The Impact of Breast Pump-Assisted Suckling on Breast Milk Secretion

Dec 11,2023

Mother's milk is the most ideal natural food for babies. Breastfeeding has been an important indicator for child survival, protection, and development. It contains various substances that are most suitable for infant digestion and absorption, and it has the highest biological utilization rate. It can enhance the baby's immunity, promote the excretion of meconium in newborns, and stimulate milk secretion and postpartum uterus recovery after effective suckling by the baby. Breastfeeding has certain benefits for tooth development and protection as well as brain development.

Automatic breast milk pump helps pregnant women with sucking

In terms of promoting infant intelligence and physical fitness, it cannot be replaced by milk substitutes. However, due to the significant physical and mental exhaustion of mothers during pregnancy and childbirth, as well as the tension and fear caused by delivery, it is easy to cause postpartum lactation dysfunction, which affects milk production. Whether postpartum mothers have a sufficient milk supply is a key determinant of successful breastfeeding. By using an automatic breast milk pump for assisted sucking, the pain of mothers can be relieved, and the milk supply can be increased, resulting in satisfaction for both mother and baby. Modern medicine believes that the level of serum prolactin in the pituitary gland affects the initiation of lactation and maintains milk production.

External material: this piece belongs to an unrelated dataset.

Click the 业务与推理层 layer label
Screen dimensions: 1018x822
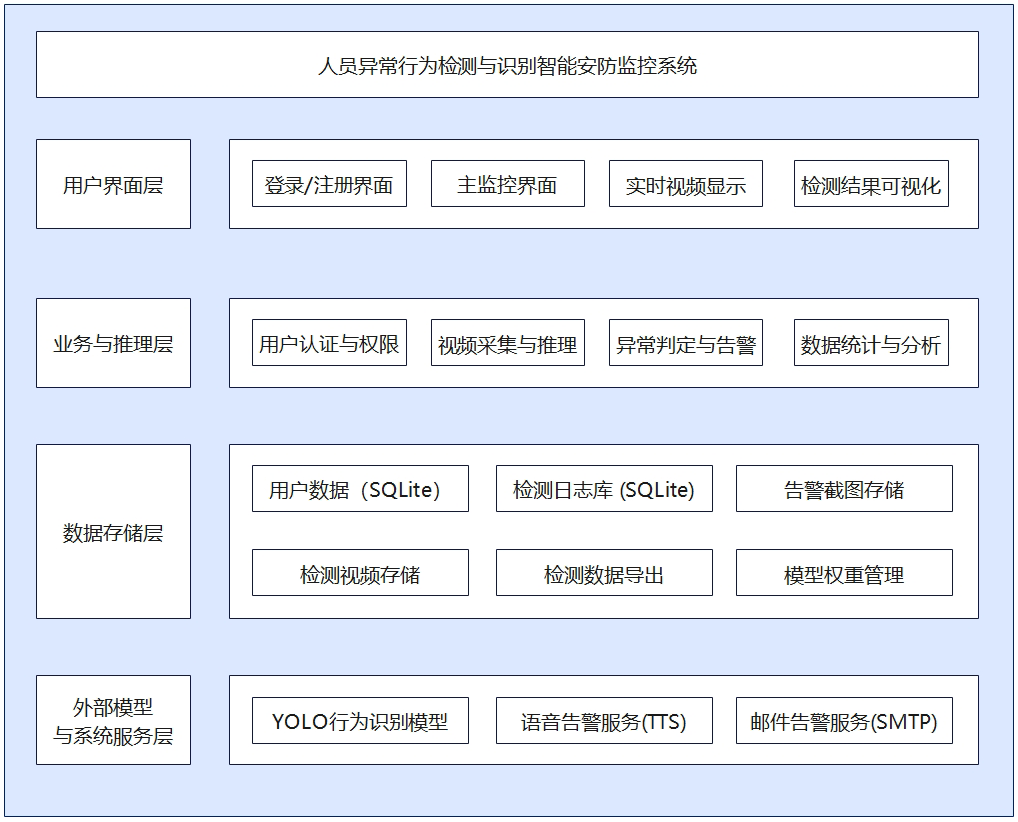click(x=113, y=343)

The impact of automatic breast pump on milk production

During the early stage of lactation, there is a certain relationship between serum prolactin and nipple stimulation. The use of an intelligent automatic breast pump can produce a similar effect to the baby's sucking on the nipple, which can promote early lactation and increase milk supply. It also reduces adverse emotions such as anxiety caused by insufficient milk supply, and enhances the confidence of breastfeeding mothers.

There are studies reporting that the sucking and stimulation of the nipple during breastfeeding have a significant effect on milk production. When the nipple is stimulated by sucking, the sensory signals transmitted from the nipple reach the hypothalamus through the incoming nerve fibers. This may inhibit the release of dopamine and other lactation-inhibiting factors, leading to the pulsatile release of pituitary lactation hormones, promoting milk production. The sucking action can reflexively cause the release of oxytocin from the neurohypophysis, causing contraction of the myoepithelial cells surrounding the mammary acini, increasing intra-glandular pressure, and spraying out milk. However, the serum prolactin level of postpartum mothers is influenced by many factors. Sleep, sucking, and exercise can increase its secretion, while pain, anxiety, and sympathetic nervous excitation can inhibit its secretion.

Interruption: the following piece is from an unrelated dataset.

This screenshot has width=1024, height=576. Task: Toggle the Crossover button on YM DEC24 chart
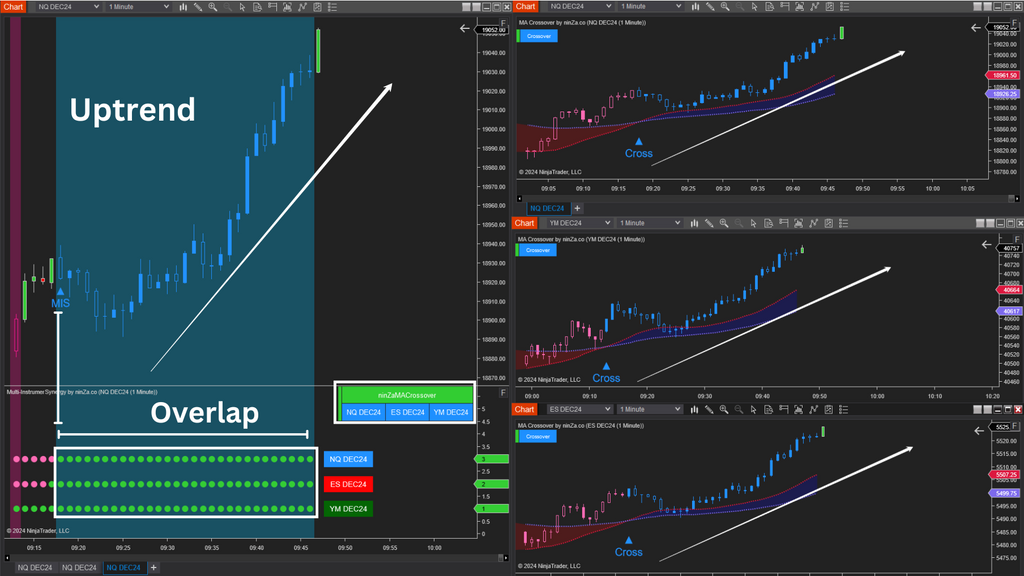click(537, 250)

There is a statistically significant difference in the level of serum prolactin in postpartum mothers compared to the control group, indicating that stimulating the nipple with an automatic breast milk pump can effectively promote the secretion of serum prolactin in postpartum mothers and induce lactation earlier. Using an electric breast pump is convenient, and after the milk supply of postpartum mothers increases, the sucking time of newborns can be shortened, which helps newborns avoid sucking fatigue and effectively suction milk. This facilitates increased rest time for both mother and baby and further promotes maternal lactation.

Due to postpartum fatigue, pain, worry, excitement, and other factors, as well as the perception of no milk and reluctance to breastfeed in the early stages, and some mothers having flat or inverted nipples, infants may have difficulty in sucking, resulting in a reduced number of feeding times, leading to reduced nipple stimulation and delayed lactation.

The intelligent automatic breast pump is easy to operate, convenient to use, and has obvious effects, which is favored by postpartum mothers. It uses a dual rhythmic sucking mode, which simulates the natural sucking rhythm of babies. It stimulates milk ejection reflex with rapid and intense sucking at a rate of 120 cycles per minute, and then gently and efficiently sucks milk at a slower rate of 54-78 cycles per minute. In the early stage of lactation, the automatic breast pump can stimulate milk ejection by rapidly and intensively sucking, ensuring smooth milk ducts, promoting early lactation, smooth milk flow, increased milk supply, prevention of milk stasis, and timely emptying of breasts for mothers separated from their babies. It helps maintain lactation, relieve the pain of milk stasis, and can also correct flat or inverted nipples and prevent mastitis.

By using an automatic breast milk pump, postpartum mothers can provide milk to their babies earlier, better meeting the needs of both mother and baby.